Okay, maybe she wasn’t insane.

Maybe he was.

Instead of relaxing, she tensed.

“I barely know you,” she noted.

“We’ve got a week to rectify that,” he returned.

She stared.

“What does that mean?” she asked.

He completely ignored her question and asked his own, “Why’d you call me ‘wolf’?”

She blinked.

Then she asked, “What?”

“This morning, when you woke up, you called me ‘wolf’.”

Oh good goodness.

She couldn’t tell him about her dream.

Ever.

In a million years.

No one knew about her dream and she wasn’t about to share it with some guy she just met who, it was important to note, was her kidnapper!

And anyway, even she didn’t know why she called him that in her dream.

“I didn’t,” she lied. “Did I?” she added for good measure.

“You did. You know you did. You remember every second of this morning.”

Holy cow.

She had a great memory, not photographic but close. It was another one of her gifts.

Did he know that? And if he did, how did he know that?

She didn’t want the answer to that either.

“I thought I was dreaming,” she reminded him.

“Yes, I got that.

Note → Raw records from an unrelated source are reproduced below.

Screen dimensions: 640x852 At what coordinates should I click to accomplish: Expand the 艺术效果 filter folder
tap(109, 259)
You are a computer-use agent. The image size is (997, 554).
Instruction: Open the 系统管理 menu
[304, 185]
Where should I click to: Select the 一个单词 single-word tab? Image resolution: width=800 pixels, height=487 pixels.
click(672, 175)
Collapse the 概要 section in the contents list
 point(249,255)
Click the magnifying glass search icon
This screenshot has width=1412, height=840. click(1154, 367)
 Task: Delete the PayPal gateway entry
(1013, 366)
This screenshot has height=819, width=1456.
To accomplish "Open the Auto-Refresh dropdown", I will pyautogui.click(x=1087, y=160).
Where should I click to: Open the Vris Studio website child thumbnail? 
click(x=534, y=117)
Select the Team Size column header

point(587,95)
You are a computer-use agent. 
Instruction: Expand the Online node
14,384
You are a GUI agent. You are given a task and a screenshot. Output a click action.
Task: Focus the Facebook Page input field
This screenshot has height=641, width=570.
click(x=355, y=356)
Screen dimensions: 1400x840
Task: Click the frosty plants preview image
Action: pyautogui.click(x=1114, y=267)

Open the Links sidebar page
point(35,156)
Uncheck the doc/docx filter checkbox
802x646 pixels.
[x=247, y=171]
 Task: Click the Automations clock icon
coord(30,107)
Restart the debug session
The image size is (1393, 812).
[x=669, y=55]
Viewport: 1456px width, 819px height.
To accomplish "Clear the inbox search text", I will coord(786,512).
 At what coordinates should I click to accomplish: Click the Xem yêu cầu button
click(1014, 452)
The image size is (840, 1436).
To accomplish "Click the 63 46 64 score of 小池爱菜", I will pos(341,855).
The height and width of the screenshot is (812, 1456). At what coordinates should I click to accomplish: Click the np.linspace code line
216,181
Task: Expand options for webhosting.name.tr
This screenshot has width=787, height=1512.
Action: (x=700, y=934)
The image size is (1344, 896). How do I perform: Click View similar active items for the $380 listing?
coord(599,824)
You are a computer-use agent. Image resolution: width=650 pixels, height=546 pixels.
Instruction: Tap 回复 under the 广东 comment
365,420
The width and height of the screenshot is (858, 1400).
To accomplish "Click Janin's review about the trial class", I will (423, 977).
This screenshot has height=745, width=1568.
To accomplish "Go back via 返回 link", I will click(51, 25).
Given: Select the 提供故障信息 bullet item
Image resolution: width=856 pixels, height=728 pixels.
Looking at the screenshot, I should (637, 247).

You still called me ‘wolf’ and I want to know why.”

“I thought this cabin had burned down,” Sonia switched subjects and explained. “My parents used to own this cabin a long time ago.” Not that he, for whatever ungodly reason, didn’t know that. “I’d been told it burned down when I was seven years old. Since it’s still standing, and not burned down, and I’m in it, which I thought was kind of impossible, though obviously not, considering it isn’t burnt down, I thought I was in a dream. I didn’t know what I was doing.”